(Information supplied)
◇ ◇ ◇ ◇ ◇ ◇ ◇
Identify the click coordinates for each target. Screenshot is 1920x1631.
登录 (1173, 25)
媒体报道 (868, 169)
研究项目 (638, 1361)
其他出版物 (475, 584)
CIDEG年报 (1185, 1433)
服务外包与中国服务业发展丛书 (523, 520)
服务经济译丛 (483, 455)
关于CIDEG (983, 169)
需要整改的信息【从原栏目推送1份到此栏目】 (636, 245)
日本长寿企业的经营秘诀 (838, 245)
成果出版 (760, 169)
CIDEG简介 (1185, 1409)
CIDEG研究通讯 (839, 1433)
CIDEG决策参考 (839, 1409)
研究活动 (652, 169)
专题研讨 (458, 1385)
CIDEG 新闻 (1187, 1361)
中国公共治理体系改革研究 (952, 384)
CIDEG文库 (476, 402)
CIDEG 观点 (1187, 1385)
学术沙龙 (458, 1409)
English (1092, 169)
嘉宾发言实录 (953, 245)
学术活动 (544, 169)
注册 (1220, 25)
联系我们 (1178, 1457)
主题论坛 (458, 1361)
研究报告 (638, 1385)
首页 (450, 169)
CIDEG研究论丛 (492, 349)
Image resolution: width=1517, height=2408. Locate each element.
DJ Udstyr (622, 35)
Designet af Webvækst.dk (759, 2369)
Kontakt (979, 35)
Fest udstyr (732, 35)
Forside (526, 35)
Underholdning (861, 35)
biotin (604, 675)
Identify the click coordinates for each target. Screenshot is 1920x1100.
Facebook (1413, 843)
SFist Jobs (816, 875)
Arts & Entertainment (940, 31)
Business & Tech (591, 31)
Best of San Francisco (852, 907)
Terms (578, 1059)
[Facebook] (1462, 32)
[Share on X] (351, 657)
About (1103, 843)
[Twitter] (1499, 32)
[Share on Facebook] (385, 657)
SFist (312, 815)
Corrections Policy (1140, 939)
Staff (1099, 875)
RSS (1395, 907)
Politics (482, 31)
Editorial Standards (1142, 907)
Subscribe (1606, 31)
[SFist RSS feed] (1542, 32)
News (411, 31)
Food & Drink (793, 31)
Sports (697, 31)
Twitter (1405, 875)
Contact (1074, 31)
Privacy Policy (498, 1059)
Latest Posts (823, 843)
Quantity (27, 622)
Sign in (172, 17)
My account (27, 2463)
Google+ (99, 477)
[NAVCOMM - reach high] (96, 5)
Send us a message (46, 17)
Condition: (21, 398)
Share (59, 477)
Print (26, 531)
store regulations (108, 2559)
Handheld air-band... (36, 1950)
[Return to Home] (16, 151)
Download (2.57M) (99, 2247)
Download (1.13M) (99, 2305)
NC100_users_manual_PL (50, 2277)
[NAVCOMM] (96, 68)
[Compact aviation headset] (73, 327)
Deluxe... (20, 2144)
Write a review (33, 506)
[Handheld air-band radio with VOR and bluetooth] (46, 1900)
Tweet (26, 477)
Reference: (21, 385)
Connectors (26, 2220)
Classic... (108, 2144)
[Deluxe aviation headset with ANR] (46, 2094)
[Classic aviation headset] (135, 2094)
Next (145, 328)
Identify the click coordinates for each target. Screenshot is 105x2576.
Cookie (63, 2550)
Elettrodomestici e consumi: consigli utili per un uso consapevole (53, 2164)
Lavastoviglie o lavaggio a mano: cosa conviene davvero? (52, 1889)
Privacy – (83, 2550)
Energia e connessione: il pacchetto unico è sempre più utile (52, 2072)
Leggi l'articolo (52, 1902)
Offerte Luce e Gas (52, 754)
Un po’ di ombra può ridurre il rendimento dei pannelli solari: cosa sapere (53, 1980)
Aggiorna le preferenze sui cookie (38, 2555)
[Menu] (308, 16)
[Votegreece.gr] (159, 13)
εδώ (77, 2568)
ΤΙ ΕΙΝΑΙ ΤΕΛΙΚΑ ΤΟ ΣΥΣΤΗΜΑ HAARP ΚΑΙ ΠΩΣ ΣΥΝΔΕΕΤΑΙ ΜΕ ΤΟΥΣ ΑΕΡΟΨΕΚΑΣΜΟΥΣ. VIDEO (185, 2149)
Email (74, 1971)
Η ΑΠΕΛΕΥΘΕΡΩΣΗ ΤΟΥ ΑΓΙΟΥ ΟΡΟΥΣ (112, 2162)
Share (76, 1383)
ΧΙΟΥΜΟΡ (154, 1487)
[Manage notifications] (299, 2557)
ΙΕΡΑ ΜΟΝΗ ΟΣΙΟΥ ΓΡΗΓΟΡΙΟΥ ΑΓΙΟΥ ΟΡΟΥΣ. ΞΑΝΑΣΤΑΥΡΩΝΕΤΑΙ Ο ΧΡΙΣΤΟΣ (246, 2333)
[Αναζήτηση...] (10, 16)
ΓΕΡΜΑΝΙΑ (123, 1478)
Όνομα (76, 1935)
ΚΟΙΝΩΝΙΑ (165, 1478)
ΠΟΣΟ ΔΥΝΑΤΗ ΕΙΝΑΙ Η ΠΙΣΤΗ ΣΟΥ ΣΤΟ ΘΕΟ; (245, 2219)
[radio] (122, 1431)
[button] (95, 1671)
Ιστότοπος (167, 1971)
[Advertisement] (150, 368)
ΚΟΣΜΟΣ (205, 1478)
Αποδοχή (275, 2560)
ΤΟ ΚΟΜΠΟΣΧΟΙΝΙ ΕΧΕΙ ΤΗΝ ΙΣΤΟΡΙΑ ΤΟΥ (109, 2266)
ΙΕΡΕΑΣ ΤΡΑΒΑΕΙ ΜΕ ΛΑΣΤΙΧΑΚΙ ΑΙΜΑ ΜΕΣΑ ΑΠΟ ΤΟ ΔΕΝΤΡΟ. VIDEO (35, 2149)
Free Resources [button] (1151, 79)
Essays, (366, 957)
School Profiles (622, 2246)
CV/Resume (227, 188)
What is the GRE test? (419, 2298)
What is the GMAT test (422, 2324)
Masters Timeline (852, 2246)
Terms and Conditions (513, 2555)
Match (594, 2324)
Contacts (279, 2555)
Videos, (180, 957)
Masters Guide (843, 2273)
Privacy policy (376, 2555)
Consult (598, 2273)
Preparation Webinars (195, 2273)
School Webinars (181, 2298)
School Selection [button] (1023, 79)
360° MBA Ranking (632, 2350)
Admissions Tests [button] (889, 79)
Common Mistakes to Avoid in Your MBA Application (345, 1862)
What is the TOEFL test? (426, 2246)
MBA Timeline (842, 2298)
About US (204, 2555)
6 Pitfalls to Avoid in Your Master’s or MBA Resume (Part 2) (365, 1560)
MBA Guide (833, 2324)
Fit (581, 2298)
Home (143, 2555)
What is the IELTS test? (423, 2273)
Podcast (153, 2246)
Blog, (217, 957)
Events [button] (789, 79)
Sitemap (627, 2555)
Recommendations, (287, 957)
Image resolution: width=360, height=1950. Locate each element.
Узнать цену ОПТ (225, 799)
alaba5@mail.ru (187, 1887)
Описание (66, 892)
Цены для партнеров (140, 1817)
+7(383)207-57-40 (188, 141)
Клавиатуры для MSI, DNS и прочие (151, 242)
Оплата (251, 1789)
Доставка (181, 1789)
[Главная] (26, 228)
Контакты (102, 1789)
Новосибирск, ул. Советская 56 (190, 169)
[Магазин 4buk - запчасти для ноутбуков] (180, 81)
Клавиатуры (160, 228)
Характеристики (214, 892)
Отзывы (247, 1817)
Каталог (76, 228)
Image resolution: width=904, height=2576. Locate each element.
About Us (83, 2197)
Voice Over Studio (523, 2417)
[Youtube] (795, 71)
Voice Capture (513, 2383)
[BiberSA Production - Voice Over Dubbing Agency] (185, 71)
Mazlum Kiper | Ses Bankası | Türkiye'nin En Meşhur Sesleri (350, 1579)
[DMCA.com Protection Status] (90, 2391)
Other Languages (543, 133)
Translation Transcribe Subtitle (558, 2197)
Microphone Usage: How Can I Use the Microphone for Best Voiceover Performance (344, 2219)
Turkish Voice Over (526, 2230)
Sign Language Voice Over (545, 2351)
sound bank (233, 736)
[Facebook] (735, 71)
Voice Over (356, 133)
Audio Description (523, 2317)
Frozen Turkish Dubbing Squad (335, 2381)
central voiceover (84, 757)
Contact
◇ ◇ ◇ ◇ ◇ ◇ ◇
(What the task asks) Copy only this part of the entries above: the line with "Facebook (1413, 843)", the line with "Next (145, 328)", and the lines between, all exactly as written.

(Written solution)
Facebook (1413, 843)
SFist Jobs (816, 875)
Arts & Entertainment (940, 31)
Business & Tech (591, 31)
Best of San Francisco (852, 907)
Terms (578, 1059)
[Facebook] (1462, 32)
[Share on X] (351, 657)
About (1103, 843)
[Twitter] (1499, 32)
[Share on Facebook] (385, 657)
SFist (312, 815)
Corrections Policy (1140, 939)
Staff (1099, 875)
RSS (1395, 907)
Politics (482, 31)
Editorial Standards (1142, 907)
Subscribe (1606, 31)
[SFist RSS feed] (1542, 32)
News (411, 31)
Food & Drink (793, 31)
Sports (697, 31)
Twitter (1405, 875)
Contact (1074, 31)
Privacy Policy (498, 1059)
Latest Posts (823, 843)
Quantity (27, 622)
Sign in (172, 17)
My account (27, 2463)
Google+ (99, 477)
[NAVCOMM - reach high] (96, 5)
Send us a message (46, 17)
Condition: (21, 398)
Share (59, 477)
Print (26, 531)
store regulations (108, 2559)
Handheld air-band... (36, 1950)
[Return to Home] (16, 151)
Download (2.57M) (99, 2247)
Download (1.13M) (99, 2305)
NC100_users_manual_PL (50, 2277)
[NAVCOMM] (96, 68)
[Compact aviation headset] (73, 327)
Deluxe... (20, 2144)
Write a review (33, 506)
[Handheld air-band radio with VOR and bluetooth] (46, 1900)
Tweet (26, 477)
Reference: (21, 385)
Connectors (26, 2220)
Classic... (108, 2144)
[Deluxe aviation headset with ANR] (46, 2094)
[Classic aviation headset] (135, 2094)
Next (145, 328)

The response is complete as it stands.